Well-timed walkouts brokered in the backrooms, mock battles devised by rival political managers, amendments inserted last-hour, deals struck between allies and adversaries alike, a whole choreography of pretexts and subtexts aimed at securing one common end: turn the death of the Lokpal into a bewildering whodunit. Kill it, let no one take the blame.
The Lokpal is, of course, not dead, it has just been born, but let that not take away from the elaborate effort.
Conventional wisdom is that the defeat of the constitutional amendment last night is a huge embarrassment to the Congress, especially to its prince charming, Rahul Gandhi, who floated the idea to begin with. But there may be more convention, less wisdom in reaching that conclusion.

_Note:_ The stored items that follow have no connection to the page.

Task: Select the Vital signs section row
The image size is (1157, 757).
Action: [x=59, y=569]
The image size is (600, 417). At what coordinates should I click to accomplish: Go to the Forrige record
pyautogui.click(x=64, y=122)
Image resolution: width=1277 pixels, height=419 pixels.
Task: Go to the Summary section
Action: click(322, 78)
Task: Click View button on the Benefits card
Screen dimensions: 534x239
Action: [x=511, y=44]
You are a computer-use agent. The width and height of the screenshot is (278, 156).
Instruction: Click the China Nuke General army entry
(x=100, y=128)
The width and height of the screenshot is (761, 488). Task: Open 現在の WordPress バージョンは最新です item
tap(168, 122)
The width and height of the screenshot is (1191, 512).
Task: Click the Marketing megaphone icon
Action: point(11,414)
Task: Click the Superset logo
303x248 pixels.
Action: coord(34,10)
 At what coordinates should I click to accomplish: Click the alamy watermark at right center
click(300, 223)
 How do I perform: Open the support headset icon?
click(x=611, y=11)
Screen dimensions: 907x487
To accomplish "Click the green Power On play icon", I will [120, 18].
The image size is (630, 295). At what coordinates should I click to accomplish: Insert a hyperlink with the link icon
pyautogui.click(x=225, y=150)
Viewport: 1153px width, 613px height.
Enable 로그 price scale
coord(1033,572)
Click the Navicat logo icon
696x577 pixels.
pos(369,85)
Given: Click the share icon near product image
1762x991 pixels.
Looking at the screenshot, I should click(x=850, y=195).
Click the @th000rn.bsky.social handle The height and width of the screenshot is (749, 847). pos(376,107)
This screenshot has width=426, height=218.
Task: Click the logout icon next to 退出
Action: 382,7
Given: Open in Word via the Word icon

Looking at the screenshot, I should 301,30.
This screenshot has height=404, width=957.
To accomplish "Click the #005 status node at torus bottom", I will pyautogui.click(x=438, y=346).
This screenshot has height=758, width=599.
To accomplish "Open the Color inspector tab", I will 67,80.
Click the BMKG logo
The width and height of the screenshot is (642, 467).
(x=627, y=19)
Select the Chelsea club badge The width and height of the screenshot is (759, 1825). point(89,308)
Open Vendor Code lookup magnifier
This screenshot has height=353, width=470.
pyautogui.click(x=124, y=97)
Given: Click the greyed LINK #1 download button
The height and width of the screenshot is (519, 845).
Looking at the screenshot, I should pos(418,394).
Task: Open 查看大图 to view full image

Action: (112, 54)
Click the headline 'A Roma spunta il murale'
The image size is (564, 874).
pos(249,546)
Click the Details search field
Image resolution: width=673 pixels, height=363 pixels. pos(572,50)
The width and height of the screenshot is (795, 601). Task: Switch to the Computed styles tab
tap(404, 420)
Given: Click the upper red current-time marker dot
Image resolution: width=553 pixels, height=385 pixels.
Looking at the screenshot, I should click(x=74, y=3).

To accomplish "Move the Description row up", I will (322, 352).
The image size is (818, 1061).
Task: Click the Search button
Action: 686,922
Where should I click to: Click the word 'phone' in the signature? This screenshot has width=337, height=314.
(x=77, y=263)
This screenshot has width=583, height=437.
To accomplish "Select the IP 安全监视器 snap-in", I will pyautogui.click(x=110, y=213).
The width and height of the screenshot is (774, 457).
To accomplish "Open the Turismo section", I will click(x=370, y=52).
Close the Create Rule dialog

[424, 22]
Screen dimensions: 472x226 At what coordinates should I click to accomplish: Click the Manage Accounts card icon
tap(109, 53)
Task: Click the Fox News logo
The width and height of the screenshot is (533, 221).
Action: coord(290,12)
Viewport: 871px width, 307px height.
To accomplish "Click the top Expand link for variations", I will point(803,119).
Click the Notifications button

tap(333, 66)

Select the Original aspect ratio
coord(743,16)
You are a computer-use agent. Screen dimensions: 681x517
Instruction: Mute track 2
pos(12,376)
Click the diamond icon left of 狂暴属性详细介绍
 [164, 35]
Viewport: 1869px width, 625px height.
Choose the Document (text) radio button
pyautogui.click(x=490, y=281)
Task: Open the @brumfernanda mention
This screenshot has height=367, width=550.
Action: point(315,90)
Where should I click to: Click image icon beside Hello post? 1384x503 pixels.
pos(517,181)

Consider this: close to 10 members of Rahul's own band were not present to vote the amendment. Many of them may have been attending the wedding of the granddaughter of Dinsha Patel, a Congress MP, in Gujarat. How did that come to be? There was a whip in place. Are we to believe they defied it? Defied Rahul's own diktat? If they did, they deserve not show-causes and admonishment but bravery awards at the Republic Day parade.
But no, comes the explanation from Congress managers, their absence did not matter because even if they had been there, we did not have the numbers to push the constitutional amendment through.
Cat stepping out of bag and mewing aloud: the Congress always knew Rahul's effort was headed for defeat, the idea to bring it was merely to put the blame on the BJP and secure scoring points. Banish the thought that Rahul or the Congress were embarrassed ' even devastated, as some are suggesting ' by that defeat. Don't be taken by the long faces, the outrage at the BJP's betrayal. They all knew what was coming, the BJP included.
Does it say something that the petulant midwives of the Lokpal inexplicably suspended the chaotic delivery rituals today, leaving the emaciated entity huffed out of the Lok Sabha on the gurney, waiting to be patted to life by the Upper House?
They were meant to attend to it first thing upon recovering from last night's exertions this morning. Then word came it had been parcelled off to Hyderabad for presidential approval. Procedures, the due process. Then the afternoon was set as witching hour.
But that too came to pass with an unstated putting off. It's now meant to happen on the morrow but should you take the midwives aside and ask, you're likely to get a sense they are keener on a burial than on birth.
Each amendment, they'd tell you, is aimed at making that baby stronger, better, but each has a likeness to the bayonet ' send that thing to hell with good intentions!
The BJP has planned a slew in the Rajya Sabha to add to the catalogue of correctives they moved last night in the Lok Sabha. They have now been joined by the Trinamul Congress, rockjawed on securing guarantees for states to fashion Lokayuktas after their own will.
Nobody will say they really do not want a watchdog institution scanning them ' that would mean defying correctness ' but each is trying to divine a way to delay and defer. Just what happened to reservation for women in legislatures ' everybody swears by the idea, nobody will commit to it. That commitment is as well-crafted a rumour as the sense of the House Pranab Mukherjee read out at the end of August.